When the ACA was signed into law in 2010, it mandated that people above a certain income level who don’t have health insurance through employment would need to purchase policies -- or else face increasing yearly penalties. To help people pay for these mandated insurance policies, states that had set up health insurance marketplaces offered subsidies to those who couldn't afford to pay their entire health insurance premium. But U.S. residents like De Ratmiroff, who live in states where no such state marketplaces exist, have to rely on a federal marketplace and federal subsidies to afford their premiums.

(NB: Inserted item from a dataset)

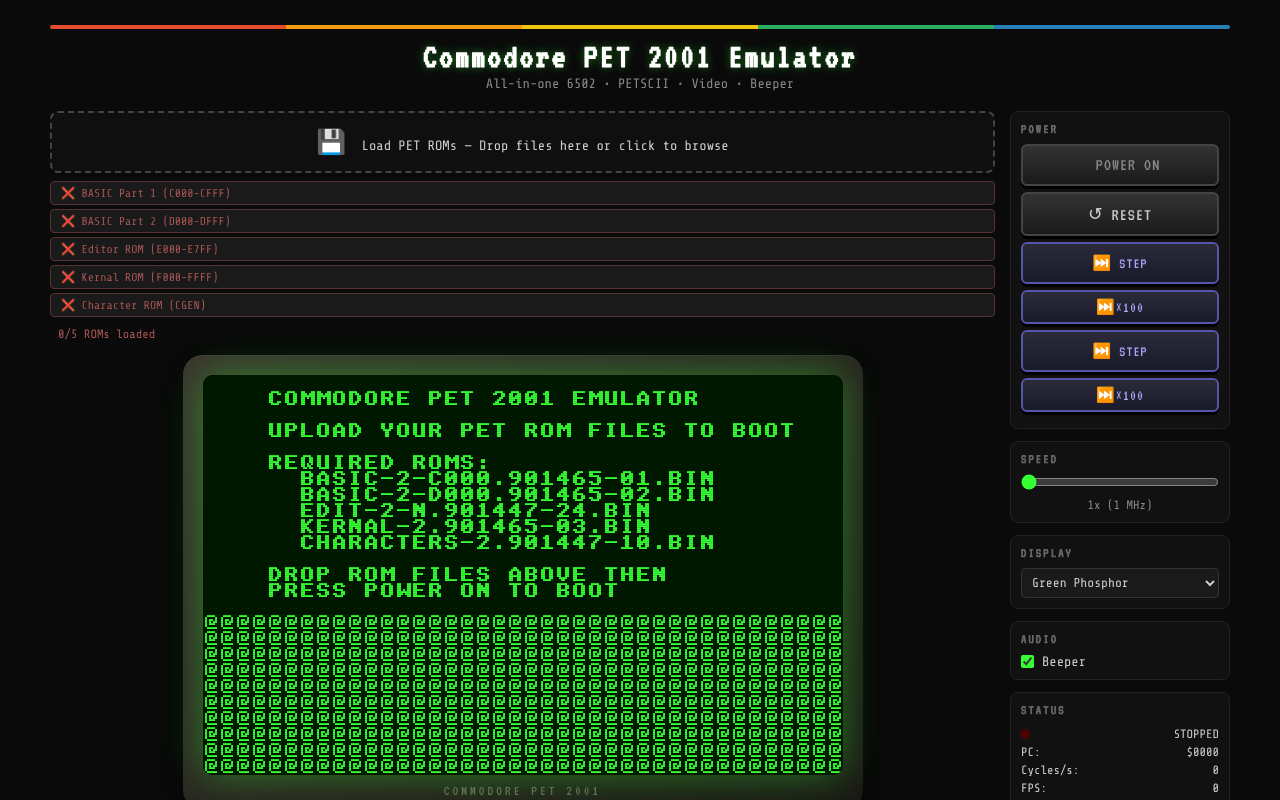Click the Load PET ROMs drop zone text
The width and height of the screenshot is (1280, 800).
tap(545, 146)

Mandating that everyone purchase insurance or face a fine, and providing subsidies to help people pay for those plans, are two policies that help stabilize the health insurance market and make premiums more affordable for everyone, explained Christine Eibner, a senior economist at the RAND Corporation.

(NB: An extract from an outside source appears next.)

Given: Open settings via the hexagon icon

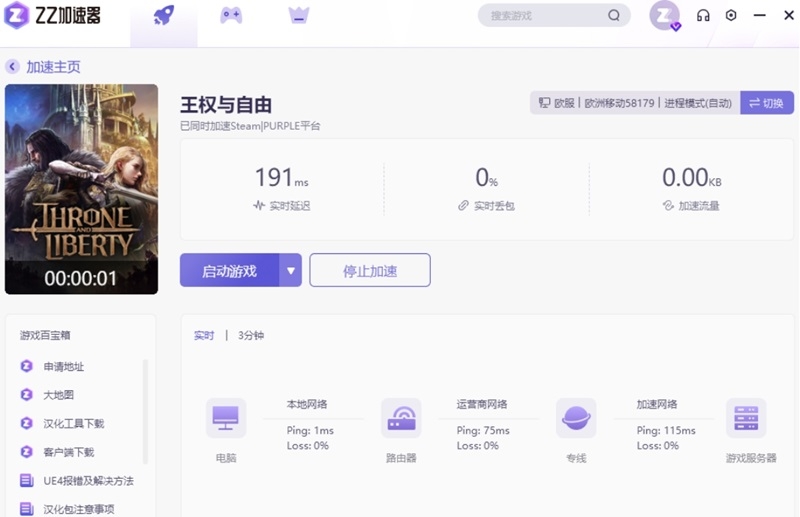Looking at the screenshot, I should click(731, 16).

If the health insurance mandate wasn't in the ACA, health insurance companies wouldn’t be able to comply with one of the most popular features of the law: that everyone be allowed to purchase an insurance policy, regardless of pre-existing conditions.

Before the ACA, young and healthy people tended to opt out of health insurance, leaving the sickest people with the most expensive needs in the policies. This led to health insurance companies rejecting people with pre-existing illnesses, as they assumed, rightly, that they would incur the highest costs to the company.

Subsidies for health insurance premiums are crucial for helping people pay for those mandated health insurance policies. Without subsidies, more people would drop out of the insurance market, which would lead to an increase in costs for everyone that’s left, Eibner explained.

"We have estimated that if the subsidies were to be eliminated, premiums would increase by 47 percent,” said Eibner. “We predict that those two policies together, especially the subsidies, have a stabilizing effect. They do bring younger and healthier people into the market, and they keep premiums lower than they would otherwise be."